In the upside-down and outside-in world of false religion, God is placed at the service of human ideology and notions. This ideology becomes god in a way that mocks the very idea of the living God-who-is-love. Outer compliance becomes the test of faith and fidelity while the inner heart is ‘full of dead men’s bones’. Later in the gospel of Matthew Jesus tells us (Matt 23:27):
Woe to you, scribes and Pharisees, hypocrites! For you are like whitewashed tombs, which on the outside look beautiful, but inside they are full of the bones of the dead and of all kinds of filth.
The things that defile us come from within and Jesus gives a non-exhaustive list of examples (v21-22):
…..fornication, theft, murder, adultery, avarice, wickedness, deceit, licentiousness, envy, slander, pride, folly…..
Take slander. How often are people slandered in conversations – even ordinary every-day conversations? How often we join in especially when it comes to public figures whom we don’t even know or have never met face to face. To refer to someone as a ‘traitor’ or having betrayed a cause or a relationship carries a huge burden of responsibility on our part because we put ourselves in the seat of God. Thankfully God is not anywhere near the merciless judges that we can sometimes be – confident in our own correctness and convinced about others on the basis of the most partial of evidence and oblivious to what it might be like to really ‘walk in the shoes of another’.
Down through the ages, the very mindset criticised by Jesus has been widespread in the various Christian churches. Under guise of correctness and doctrinal purity, some were hounded, persecuted, excluded, ridiculed, judged and put outside the camp of the saved. Much cruelty was, and is, practiced in the name of religion and, sadly, in the name of Christ.
Were there intelligent life on Mars and were a Martian to arrive on earth in 2018, ‘it’ might be forgiven for thinking that the main concern of religious persons – many Christians certainly being no exception – is sex. In the recent decades more controversies, splits, expulsions, silencings, dissenting publications, resolutions, instructions and more besides have been generated by sex and things to do with sex. At least, nowadays, Christians no longer kill each other over doctrines to do with the role of faith and good works. Rather, instead, we squabble over sex.

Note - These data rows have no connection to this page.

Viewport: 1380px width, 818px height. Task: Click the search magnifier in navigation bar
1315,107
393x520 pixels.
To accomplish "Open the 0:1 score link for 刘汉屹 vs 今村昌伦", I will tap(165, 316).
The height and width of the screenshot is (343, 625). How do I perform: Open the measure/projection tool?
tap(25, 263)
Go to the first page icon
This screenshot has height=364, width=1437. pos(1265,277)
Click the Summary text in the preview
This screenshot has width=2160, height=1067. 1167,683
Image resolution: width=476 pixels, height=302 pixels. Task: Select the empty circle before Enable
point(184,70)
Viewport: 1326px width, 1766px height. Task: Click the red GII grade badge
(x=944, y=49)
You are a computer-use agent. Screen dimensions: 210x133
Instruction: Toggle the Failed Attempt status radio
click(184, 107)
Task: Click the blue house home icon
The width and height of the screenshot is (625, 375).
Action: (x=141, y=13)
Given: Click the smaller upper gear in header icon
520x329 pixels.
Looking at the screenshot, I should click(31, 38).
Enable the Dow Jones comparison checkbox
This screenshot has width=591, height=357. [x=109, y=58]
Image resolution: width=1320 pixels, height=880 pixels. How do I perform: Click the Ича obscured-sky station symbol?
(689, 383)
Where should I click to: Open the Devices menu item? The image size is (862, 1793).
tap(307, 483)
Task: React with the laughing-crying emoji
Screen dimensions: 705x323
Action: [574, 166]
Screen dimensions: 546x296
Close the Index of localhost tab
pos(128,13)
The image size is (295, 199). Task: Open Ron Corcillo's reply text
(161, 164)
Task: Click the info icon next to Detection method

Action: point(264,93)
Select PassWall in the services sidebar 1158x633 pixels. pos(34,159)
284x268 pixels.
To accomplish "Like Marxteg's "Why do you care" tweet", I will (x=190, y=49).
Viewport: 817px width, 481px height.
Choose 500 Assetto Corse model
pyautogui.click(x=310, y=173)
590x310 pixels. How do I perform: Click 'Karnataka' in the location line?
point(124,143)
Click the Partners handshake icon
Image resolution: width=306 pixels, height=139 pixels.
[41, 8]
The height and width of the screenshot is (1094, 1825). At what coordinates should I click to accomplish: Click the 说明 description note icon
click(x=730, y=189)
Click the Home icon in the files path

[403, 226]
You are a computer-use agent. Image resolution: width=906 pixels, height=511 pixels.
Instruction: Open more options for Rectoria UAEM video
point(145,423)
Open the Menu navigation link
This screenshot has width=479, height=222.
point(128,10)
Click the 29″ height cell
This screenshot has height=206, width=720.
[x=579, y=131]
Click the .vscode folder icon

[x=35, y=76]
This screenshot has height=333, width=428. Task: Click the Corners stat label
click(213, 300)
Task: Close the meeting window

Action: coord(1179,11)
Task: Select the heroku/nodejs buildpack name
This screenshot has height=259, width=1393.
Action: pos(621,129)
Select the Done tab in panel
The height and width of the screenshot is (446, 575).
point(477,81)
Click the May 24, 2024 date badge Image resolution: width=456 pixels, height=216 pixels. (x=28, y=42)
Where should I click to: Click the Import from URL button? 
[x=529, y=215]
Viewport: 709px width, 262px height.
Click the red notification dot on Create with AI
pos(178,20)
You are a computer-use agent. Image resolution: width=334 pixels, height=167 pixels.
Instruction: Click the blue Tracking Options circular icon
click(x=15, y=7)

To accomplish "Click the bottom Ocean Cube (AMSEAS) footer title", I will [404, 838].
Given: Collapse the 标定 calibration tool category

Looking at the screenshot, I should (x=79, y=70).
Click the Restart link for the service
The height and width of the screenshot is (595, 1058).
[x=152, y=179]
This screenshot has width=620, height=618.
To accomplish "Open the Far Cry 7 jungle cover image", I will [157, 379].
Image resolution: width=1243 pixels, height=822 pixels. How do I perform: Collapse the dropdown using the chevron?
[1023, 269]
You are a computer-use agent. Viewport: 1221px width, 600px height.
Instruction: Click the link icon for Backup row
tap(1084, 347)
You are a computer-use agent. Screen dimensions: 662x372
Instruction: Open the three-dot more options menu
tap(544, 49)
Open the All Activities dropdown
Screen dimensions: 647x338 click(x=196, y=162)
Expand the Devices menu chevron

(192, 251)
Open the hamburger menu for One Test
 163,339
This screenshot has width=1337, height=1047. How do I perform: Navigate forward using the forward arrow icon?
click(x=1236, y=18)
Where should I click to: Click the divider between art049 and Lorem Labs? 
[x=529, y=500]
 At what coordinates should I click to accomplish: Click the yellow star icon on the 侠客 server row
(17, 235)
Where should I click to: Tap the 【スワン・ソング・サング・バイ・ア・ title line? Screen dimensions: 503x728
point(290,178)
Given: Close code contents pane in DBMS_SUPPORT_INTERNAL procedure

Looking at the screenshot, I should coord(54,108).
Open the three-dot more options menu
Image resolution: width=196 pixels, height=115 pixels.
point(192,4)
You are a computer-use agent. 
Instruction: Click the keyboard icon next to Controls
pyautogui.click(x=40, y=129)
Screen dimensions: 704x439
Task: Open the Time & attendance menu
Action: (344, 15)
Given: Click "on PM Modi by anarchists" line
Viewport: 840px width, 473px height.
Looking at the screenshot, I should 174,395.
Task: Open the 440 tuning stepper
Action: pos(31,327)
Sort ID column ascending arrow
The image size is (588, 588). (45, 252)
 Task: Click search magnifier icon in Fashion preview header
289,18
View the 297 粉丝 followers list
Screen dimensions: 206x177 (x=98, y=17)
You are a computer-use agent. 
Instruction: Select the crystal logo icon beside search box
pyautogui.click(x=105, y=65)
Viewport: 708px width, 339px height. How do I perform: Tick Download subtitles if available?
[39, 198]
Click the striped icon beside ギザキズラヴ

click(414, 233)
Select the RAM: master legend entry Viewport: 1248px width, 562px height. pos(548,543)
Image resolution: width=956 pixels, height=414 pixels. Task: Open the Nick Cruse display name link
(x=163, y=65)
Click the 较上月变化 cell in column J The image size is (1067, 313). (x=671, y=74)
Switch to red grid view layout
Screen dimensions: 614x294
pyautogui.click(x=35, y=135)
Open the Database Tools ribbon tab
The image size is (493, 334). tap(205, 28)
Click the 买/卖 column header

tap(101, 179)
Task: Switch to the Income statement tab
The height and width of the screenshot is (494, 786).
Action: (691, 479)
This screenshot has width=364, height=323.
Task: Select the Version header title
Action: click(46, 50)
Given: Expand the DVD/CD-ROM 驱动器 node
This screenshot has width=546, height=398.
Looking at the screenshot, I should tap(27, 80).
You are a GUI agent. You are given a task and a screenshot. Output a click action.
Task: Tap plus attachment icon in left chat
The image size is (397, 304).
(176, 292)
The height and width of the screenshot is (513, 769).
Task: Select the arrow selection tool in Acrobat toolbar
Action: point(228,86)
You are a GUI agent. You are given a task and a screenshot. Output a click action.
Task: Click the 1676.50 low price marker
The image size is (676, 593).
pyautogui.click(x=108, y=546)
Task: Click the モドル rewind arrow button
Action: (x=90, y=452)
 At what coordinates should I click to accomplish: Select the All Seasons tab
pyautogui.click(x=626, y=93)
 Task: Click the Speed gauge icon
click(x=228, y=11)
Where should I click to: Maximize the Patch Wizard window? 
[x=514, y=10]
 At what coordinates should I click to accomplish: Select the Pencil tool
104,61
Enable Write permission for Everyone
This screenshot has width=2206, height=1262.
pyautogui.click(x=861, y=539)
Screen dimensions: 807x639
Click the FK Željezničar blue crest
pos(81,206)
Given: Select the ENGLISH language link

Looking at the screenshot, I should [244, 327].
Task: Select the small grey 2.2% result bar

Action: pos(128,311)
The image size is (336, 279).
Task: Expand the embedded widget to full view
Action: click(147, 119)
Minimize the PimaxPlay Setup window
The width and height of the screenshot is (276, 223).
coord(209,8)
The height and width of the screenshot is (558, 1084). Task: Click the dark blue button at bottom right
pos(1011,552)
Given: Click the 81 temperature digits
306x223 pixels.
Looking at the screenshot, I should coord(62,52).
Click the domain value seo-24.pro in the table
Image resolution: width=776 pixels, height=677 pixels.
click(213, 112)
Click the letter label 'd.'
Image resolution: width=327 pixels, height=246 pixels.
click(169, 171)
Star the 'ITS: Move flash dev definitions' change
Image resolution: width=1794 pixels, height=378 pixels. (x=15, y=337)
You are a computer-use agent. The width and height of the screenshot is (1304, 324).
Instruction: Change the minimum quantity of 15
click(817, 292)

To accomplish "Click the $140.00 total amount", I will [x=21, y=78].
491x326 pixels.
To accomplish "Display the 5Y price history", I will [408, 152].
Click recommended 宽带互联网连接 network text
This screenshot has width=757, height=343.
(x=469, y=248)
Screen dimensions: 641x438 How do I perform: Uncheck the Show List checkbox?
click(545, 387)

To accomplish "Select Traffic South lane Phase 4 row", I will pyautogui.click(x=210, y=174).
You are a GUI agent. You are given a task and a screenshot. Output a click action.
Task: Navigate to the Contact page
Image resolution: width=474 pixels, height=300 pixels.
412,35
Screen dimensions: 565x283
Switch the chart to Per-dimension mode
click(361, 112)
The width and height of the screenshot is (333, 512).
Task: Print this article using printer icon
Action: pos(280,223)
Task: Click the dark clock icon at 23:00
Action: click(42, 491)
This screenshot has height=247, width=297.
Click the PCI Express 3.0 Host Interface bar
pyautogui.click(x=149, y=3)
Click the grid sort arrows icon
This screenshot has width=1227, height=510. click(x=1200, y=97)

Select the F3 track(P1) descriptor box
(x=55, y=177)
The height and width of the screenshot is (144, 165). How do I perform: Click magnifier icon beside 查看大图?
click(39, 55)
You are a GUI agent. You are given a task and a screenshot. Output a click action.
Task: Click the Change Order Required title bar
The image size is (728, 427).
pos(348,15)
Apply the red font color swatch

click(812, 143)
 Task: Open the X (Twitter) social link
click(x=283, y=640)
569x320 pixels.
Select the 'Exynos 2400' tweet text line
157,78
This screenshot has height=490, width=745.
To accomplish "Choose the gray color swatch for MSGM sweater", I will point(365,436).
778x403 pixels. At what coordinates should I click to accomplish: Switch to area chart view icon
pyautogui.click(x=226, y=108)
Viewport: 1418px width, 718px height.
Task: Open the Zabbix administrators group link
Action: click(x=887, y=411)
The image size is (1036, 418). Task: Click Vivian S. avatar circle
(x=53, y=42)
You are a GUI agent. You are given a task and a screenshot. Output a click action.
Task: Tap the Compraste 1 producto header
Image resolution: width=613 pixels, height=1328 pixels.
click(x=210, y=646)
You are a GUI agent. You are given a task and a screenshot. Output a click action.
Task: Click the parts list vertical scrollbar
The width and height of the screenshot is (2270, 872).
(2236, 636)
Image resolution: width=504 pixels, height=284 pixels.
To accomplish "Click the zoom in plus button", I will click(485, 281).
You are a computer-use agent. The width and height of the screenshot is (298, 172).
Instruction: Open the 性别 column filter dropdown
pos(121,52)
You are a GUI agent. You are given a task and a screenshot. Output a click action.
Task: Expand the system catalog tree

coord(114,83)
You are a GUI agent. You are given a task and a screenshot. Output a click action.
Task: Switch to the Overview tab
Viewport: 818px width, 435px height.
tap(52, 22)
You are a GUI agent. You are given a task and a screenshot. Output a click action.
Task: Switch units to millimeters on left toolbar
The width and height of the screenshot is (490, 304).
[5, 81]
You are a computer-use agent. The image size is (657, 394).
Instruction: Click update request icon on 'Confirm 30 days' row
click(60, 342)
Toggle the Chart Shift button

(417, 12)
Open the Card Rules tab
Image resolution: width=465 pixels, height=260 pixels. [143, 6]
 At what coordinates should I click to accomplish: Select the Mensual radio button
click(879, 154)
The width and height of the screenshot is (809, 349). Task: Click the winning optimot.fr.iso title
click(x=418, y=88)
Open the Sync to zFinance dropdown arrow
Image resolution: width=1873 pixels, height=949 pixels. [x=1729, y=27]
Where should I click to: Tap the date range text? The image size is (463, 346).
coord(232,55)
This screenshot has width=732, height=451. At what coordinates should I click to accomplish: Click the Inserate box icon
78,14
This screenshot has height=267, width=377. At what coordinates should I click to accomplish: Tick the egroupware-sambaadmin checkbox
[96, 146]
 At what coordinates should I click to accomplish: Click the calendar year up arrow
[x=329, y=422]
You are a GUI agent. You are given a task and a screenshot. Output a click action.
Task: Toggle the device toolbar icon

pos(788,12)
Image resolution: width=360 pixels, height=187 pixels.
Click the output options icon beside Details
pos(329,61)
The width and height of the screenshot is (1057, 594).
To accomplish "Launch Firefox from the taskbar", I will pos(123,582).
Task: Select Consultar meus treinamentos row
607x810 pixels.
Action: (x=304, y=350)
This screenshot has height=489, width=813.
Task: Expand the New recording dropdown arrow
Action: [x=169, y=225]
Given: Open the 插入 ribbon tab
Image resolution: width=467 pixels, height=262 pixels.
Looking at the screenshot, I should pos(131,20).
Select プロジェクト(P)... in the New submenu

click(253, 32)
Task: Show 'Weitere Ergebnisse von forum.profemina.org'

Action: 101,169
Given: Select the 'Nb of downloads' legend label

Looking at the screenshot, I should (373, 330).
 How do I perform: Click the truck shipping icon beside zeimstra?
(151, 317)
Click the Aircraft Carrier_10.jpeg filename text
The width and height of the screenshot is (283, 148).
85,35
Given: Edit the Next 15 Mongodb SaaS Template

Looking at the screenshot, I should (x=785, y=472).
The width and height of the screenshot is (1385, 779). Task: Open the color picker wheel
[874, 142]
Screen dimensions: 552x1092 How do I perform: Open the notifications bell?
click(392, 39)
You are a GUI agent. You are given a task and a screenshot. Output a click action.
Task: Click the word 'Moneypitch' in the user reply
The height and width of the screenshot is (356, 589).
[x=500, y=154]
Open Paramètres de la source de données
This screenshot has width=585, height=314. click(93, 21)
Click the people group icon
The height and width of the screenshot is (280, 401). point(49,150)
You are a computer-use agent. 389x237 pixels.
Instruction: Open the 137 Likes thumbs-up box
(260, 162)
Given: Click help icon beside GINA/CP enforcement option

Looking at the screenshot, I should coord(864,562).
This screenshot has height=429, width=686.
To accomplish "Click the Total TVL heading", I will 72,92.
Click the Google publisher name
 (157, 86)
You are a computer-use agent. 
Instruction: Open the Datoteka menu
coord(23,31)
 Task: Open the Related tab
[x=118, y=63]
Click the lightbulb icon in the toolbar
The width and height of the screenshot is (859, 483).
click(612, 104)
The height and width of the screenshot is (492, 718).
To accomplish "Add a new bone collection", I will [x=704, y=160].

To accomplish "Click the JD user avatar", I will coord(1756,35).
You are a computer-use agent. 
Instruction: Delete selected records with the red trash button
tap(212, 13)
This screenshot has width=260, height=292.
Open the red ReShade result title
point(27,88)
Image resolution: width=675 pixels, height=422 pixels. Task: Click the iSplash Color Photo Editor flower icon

Now, the areas of sexuality, intimacy, commitment, marriage and family are vital parts of human living and it would be altogether astonishing if the bible had nothing to say about these matters and how lives can and should be formed to bring glory to God and well-being to his people (the two being entirely mutually reinforcing). It has much to say about these matters and we should hear, pray and study what it is that is said, across the Bible, about sex, marriage and inter-personal relationships. Indeed, stable, loving and committed relationships – of which marriage is the ideal – are a key foundation of personal, familial and societal well-being and cohesion.
However, there is more to living, and right living at that, than just the mechanics of sex – important and vital as that is to live in accordance with God’s will in every area of life.
If one thing is astonishing about religious controversy in the early 21st Century it is how much attention is given sex compared to other matters such as the great social injustices of our day – environmental destruction, poverty, racism, wars, oppression as well as a denial of all sorts of human rights. Of course, churches and Christians are often to the fore in speaking about these wider social and ecological matters and seeking change as well as being to the fore in directly tackling these problems. However, I suggest that there is still an imbalance when it comes to public discourse.
For too many people, fear is the guiding force of their religious observance. It is a question of fear of punishment, fear of disgrace, fear of the road not taken and the risk not embraced.